TASK ITEM: Using the records below, write out again exactly the lines that begin at the line containing "1456x820 pixels. Task: Show" and end at the line containing "1369x896 pixels.", and no other lines.

DATA FOR REVIEW:

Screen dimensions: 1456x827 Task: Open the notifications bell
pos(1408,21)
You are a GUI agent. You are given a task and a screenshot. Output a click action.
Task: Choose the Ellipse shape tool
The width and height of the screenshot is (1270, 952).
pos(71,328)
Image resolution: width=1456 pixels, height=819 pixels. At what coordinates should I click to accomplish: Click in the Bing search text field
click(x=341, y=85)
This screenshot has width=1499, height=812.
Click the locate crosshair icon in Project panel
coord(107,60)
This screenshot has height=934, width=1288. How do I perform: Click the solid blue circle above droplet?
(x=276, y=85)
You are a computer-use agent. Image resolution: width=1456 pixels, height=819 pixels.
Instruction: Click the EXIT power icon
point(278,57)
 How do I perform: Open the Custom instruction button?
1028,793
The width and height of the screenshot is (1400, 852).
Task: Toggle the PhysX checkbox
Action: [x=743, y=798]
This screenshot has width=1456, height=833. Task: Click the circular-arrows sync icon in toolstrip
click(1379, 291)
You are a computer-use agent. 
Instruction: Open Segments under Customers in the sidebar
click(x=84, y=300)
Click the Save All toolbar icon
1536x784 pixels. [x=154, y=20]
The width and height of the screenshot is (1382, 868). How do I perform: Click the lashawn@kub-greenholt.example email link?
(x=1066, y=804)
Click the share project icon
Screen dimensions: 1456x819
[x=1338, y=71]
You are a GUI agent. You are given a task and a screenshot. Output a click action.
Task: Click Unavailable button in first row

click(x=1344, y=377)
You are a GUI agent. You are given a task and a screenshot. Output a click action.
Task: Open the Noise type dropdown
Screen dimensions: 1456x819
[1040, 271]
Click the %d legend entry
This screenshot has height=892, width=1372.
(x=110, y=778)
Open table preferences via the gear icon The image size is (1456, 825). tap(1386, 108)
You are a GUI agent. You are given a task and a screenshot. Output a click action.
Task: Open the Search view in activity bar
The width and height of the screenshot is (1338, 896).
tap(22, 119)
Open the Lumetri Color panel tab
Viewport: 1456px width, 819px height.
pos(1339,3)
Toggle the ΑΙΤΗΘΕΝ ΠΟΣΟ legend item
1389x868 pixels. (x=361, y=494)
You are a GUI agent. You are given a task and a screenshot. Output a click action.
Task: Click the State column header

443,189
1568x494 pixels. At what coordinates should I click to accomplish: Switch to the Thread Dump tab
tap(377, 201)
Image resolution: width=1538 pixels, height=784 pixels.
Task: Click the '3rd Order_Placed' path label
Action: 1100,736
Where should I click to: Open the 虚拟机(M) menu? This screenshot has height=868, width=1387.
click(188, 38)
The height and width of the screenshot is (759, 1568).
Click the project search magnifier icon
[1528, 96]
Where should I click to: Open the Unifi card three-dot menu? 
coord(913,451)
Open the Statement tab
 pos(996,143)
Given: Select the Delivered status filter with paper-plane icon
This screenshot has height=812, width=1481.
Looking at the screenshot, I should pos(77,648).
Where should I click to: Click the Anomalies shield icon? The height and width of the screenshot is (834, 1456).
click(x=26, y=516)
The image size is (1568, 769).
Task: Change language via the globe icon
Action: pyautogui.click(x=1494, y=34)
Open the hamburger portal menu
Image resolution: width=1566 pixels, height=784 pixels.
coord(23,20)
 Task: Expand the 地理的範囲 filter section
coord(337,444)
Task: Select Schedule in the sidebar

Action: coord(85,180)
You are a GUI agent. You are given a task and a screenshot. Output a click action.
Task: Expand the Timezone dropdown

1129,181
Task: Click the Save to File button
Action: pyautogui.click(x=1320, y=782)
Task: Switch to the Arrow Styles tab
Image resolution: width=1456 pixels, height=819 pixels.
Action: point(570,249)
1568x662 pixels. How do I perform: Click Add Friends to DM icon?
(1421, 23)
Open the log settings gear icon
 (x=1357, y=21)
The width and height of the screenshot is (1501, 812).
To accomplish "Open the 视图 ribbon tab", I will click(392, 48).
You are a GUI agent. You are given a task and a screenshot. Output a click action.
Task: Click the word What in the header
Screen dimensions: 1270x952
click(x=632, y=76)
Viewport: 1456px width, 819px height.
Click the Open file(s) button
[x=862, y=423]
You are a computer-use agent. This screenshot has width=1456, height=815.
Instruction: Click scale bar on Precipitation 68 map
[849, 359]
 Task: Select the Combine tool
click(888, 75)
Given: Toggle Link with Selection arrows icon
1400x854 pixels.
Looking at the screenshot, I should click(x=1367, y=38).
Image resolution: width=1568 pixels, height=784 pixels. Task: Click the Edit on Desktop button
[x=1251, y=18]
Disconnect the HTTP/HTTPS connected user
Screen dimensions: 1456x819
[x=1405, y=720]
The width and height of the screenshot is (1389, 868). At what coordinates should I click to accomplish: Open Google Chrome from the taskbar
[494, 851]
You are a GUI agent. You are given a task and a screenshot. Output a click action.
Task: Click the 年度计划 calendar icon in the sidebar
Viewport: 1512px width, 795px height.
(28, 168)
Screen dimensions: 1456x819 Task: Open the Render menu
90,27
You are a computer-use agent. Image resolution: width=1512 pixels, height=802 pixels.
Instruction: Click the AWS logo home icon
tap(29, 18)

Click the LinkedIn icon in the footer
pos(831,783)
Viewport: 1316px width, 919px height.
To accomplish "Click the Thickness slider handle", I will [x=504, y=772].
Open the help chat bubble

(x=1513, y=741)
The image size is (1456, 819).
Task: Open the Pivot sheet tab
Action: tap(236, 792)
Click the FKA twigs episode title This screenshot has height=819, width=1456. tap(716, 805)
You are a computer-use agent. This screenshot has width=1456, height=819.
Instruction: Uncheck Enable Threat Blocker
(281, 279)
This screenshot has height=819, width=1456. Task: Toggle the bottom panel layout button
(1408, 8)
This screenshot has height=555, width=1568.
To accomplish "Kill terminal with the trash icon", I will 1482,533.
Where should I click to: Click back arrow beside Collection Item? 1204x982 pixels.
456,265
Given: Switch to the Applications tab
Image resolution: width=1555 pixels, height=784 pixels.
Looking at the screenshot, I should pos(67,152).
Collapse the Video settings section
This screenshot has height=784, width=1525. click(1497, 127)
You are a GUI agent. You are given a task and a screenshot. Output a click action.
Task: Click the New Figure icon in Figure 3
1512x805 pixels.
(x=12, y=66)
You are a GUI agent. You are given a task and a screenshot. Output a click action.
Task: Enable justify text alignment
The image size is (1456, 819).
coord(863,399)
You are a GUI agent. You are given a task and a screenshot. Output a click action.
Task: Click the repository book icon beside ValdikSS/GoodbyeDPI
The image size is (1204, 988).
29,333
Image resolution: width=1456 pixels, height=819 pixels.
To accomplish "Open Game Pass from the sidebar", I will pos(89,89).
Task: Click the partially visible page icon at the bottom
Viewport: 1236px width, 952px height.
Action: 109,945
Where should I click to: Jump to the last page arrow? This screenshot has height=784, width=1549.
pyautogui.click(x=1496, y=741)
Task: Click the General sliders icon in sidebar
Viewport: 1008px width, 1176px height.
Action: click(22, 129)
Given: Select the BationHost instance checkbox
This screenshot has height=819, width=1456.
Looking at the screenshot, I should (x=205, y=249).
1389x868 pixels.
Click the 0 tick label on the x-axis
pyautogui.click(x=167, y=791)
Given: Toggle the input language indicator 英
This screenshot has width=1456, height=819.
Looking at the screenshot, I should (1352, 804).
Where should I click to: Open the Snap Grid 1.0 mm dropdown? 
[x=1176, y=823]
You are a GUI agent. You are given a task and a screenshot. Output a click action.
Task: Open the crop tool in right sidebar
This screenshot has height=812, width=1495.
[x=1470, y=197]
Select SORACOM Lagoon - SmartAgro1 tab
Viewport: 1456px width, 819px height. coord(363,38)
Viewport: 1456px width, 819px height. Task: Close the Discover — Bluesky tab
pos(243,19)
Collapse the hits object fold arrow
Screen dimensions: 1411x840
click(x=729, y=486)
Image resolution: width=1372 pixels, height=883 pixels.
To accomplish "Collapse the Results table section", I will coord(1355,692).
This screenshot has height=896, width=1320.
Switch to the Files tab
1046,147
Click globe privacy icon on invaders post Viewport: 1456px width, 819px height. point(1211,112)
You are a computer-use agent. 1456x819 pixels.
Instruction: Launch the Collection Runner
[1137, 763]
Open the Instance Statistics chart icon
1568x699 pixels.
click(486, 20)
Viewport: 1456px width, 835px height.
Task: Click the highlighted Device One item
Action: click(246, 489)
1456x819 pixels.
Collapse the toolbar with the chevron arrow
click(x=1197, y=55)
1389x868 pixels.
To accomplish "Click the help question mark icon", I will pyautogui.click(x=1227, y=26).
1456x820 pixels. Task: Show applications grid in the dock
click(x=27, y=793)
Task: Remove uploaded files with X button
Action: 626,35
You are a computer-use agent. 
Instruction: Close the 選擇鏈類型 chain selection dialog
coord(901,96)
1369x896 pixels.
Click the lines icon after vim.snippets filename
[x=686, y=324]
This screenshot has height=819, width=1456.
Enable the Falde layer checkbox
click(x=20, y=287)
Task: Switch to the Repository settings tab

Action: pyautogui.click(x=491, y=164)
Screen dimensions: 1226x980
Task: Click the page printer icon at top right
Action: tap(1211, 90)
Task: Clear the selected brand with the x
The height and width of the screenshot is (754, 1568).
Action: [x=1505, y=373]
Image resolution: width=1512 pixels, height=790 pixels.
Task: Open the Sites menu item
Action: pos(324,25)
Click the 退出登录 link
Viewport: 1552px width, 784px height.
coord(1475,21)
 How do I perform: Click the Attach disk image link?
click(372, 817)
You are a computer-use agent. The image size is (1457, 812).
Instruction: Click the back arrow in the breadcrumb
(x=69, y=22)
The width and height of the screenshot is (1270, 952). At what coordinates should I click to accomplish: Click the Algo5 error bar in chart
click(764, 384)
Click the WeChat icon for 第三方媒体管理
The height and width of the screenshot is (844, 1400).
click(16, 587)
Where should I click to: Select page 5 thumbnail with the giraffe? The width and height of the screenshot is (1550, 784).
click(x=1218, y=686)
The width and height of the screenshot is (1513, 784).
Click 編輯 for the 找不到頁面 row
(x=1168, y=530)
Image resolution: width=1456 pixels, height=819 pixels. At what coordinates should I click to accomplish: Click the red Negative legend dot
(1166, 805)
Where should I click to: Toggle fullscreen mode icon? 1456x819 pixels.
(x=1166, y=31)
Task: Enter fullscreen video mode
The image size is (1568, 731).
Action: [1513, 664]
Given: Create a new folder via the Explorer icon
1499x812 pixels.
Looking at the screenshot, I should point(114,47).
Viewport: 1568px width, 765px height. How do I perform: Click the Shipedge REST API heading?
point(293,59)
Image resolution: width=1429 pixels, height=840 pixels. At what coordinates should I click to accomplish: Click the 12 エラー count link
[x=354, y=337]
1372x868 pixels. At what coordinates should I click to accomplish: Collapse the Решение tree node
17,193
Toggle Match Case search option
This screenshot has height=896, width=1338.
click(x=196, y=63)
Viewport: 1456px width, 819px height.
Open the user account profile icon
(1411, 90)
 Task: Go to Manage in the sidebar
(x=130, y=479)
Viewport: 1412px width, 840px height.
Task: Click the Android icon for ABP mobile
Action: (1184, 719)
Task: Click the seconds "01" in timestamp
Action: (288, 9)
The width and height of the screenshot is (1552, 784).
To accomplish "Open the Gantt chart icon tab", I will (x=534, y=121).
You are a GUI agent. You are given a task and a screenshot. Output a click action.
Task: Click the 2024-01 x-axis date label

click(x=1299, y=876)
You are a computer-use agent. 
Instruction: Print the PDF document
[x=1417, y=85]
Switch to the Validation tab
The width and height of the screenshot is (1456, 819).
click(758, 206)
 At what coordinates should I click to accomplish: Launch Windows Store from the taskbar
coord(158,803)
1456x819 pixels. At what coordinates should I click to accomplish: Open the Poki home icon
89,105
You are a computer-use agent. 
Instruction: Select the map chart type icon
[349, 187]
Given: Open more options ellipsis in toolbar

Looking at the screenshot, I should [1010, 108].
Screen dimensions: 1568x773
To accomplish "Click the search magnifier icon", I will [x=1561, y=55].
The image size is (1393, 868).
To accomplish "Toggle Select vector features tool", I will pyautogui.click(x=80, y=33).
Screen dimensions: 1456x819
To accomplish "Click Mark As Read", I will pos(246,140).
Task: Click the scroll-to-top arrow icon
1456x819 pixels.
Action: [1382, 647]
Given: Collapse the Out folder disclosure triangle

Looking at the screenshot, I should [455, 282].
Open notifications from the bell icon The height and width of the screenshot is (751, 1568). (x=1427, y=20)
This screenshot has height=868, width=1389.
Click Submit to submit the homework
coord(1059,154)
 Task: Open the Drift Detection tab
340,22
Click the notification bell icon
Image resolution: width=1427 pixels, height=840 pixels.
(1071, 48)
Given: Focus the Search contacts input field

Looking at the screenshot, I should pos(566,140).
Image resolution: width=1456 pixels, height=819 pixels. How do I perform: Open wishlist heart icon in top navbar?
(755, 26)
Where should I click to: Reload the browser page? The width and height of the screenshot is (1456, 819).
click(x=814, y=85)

YOUR SOLUTION:
1456x820 pixels. Task: Show applications grid in the dock
click(x=27, y=793)
Task: Remove uploaded files with X button
Action: 626,35
You are a computer-use agent. 
Instruction: Close the 選擇鏈類型 chain selection dialog
coord(901,96)
1369x896 pixels.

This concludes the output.